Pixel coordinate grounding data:

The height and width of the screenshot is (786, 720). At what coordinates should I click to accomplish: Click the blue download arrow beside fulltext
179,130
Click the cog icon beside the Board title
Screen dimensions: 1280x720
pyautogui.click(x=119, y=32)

-- Task to carry out --
Would you return the entries exactly as they stand?

-- Solution to the exercise --
The height and width of the screenshot is (786, 720). At what coordinates should I click to accomplish: Click the blue download arrow beside fulltext
179,130
Click the cog icon beside the Board title
Screen dimensions: 1280x720
pyautogui.click(x=119, y=32)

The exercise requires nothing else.